Perfect squares
The polder was divided into a pattern of squares; according to theoretical interpretations of the Antiquities and in the Dutch Renaissance a chequerboard pattern formed an utterly harmonious entity. Symmetry was considered to be ultimate perfection, certainly in the Golden Age, and this can be seen in the Beemster also. Roads and watercourses are at right angles to each other and alternate at 930-metre intervals. Those who organised the polder subdivided the large squares into elongated lots (ideally five per square). These could be leased by crop farmers and cattle farmers. The lots in the centre of the Beemster were 185 metres wide and 930 metres long.
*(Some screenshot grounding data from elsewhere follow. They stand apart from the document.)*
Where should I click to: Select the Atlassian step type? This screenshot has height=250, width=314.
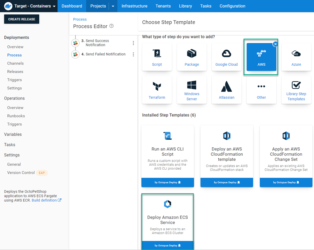point(226,90)
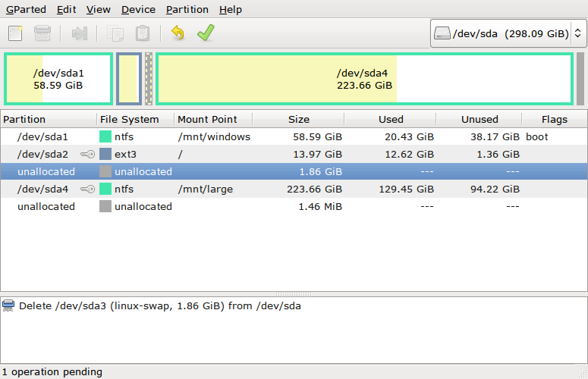Click the ntfs color swatch for /dev/sda1
Screen dimensions: 588x379
[105, 136]
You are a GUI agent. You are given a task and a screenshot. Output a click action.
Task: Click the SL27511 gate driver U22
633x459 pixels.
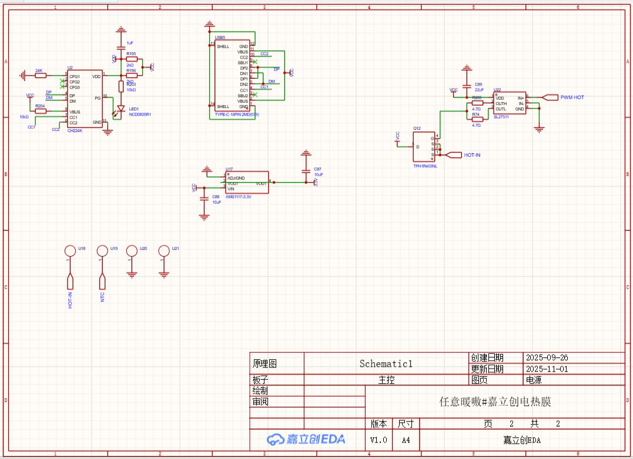tap(510, 103)
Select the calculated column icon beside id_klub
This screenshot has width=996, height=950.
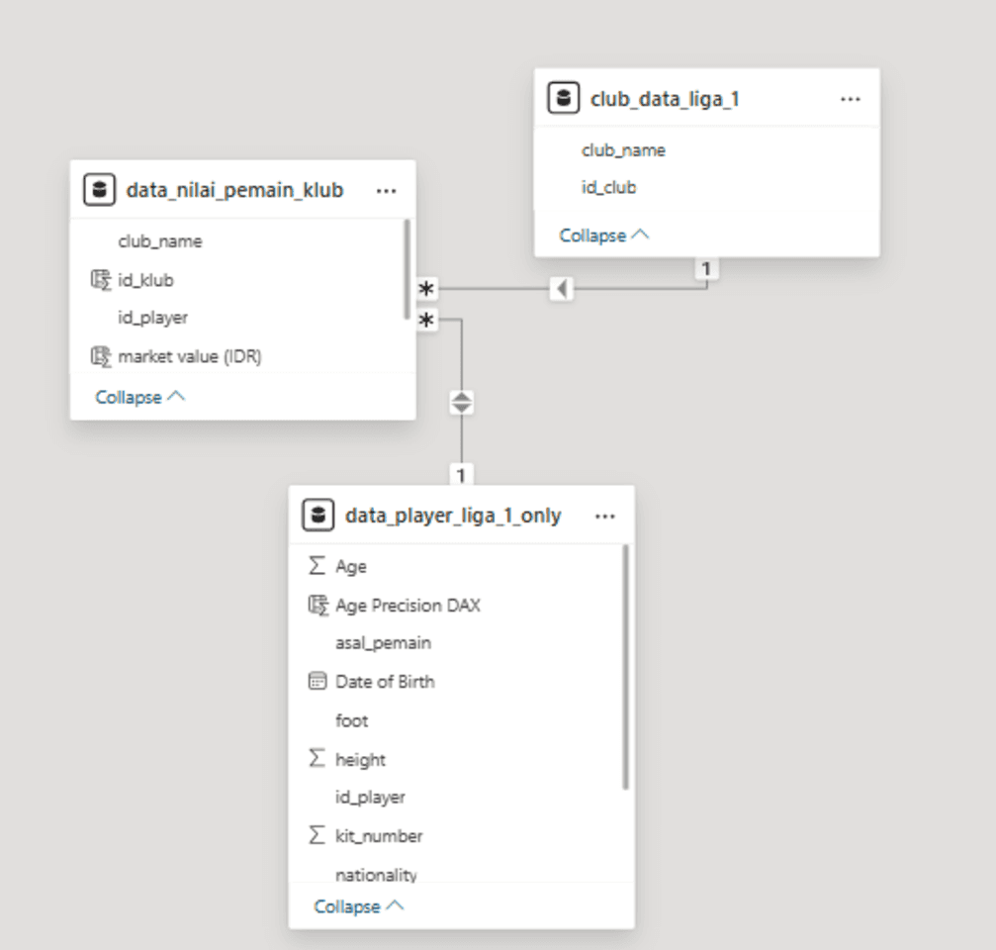tap(101, 280)
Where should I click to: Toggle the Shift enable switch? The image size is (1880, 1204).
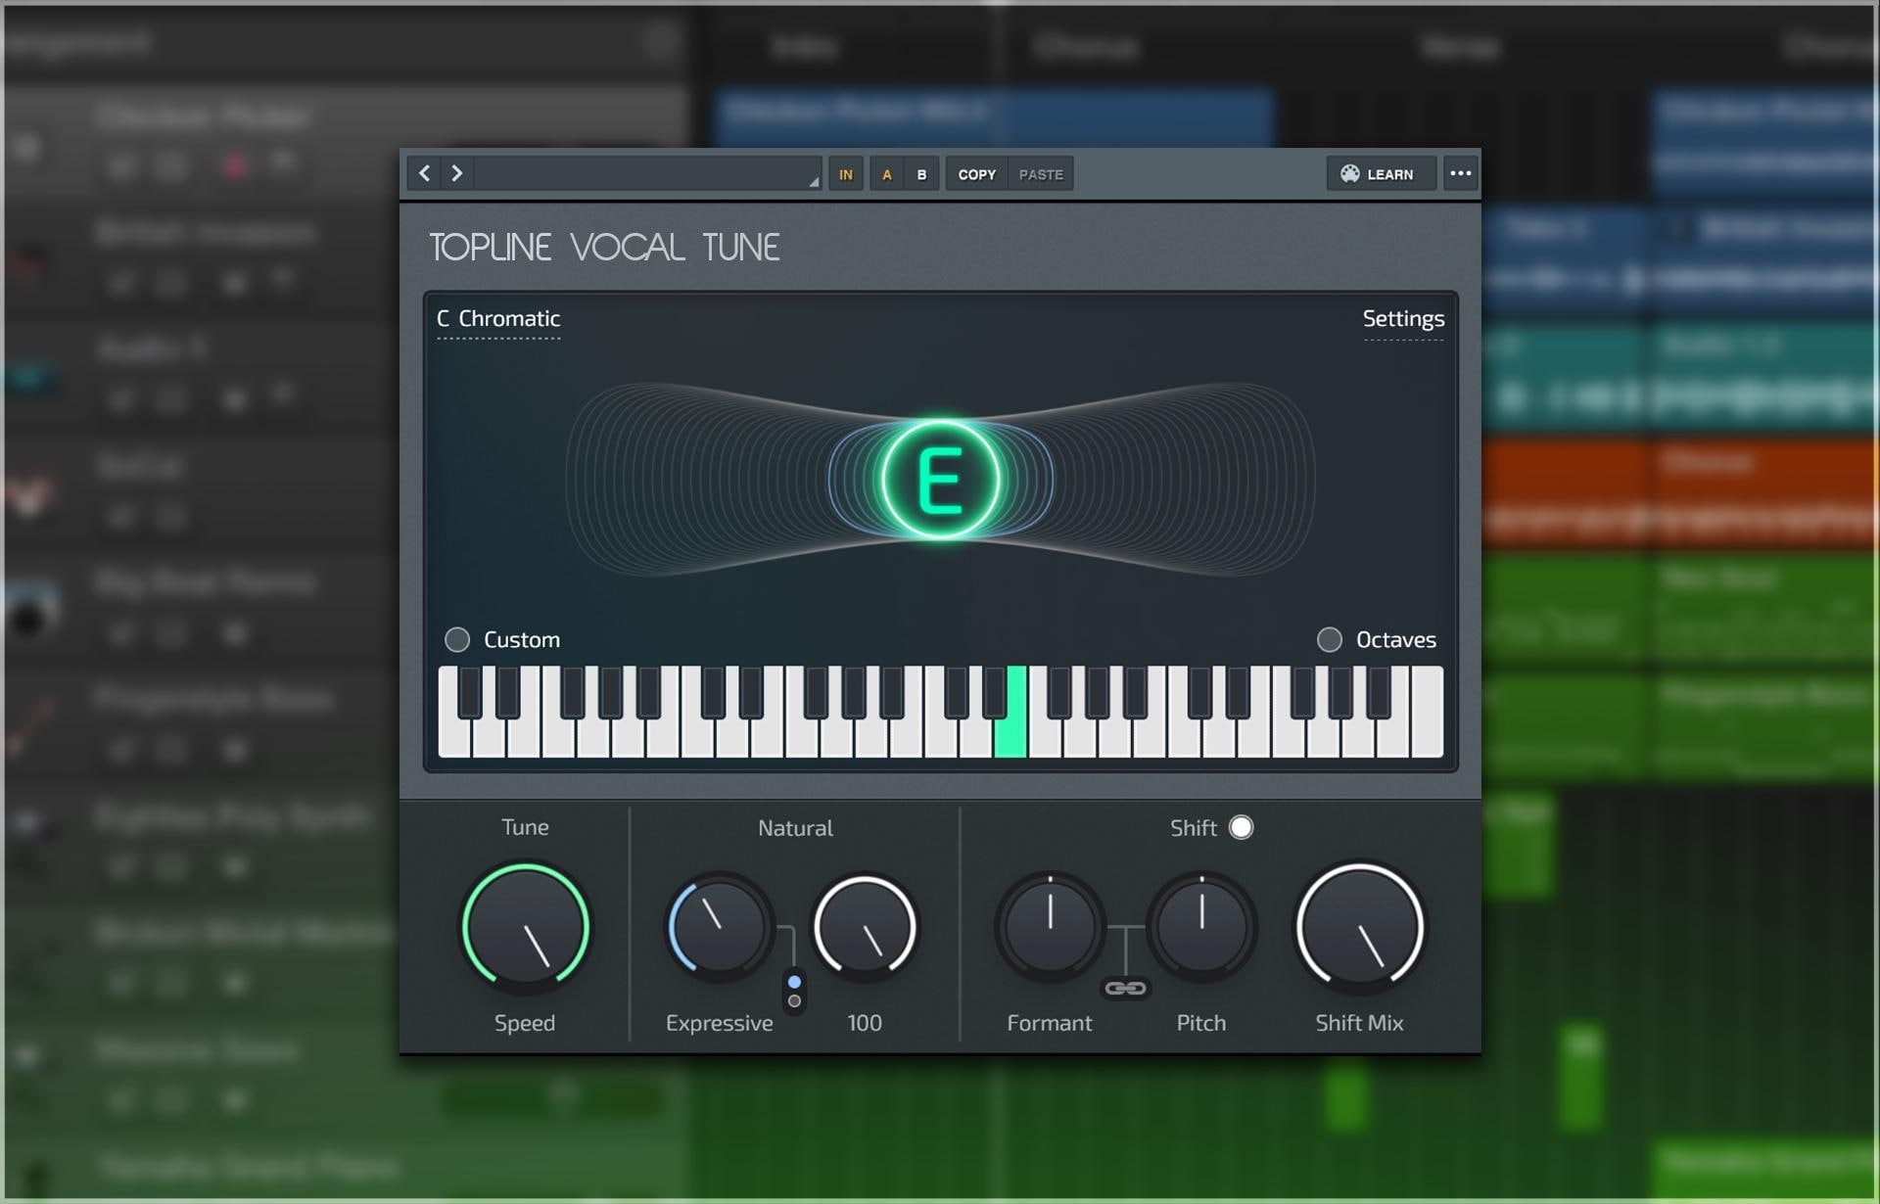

Lots deviated from this module only where the new polder bordered on the old land, but the regularity of the applied land division was none the worse for it.
Cheese-cover farmhouses
The impoldering was carried out during a period of great economic prosperity, the so-called Dutch Golden Age. During that time farmhouses were built in the polder, most in the shape of a dome typical of the region: virtually square, with (practically) all functions under one pyramidal-shaped roof. Merchants and patricians also had country houses built in the polder according to the Renaissance notions that predominated at the time: houses with rhythmically arranged facades, based on urban examples, and symmetrically laid out gardens. Most of these country houses were built in the south-eastern part of the polder. Little remains of these houses today; the estates were lost during the 18th and 19th centuries when hard times befell their owners. More (cheese-cover) farmhouses were built in their place. It is notable that several of them were given a somewhat urban appearance with their Dutch gables, or step-gables, made of brick. A considerable number of these farms and other historical buildings have been designated as national monuments.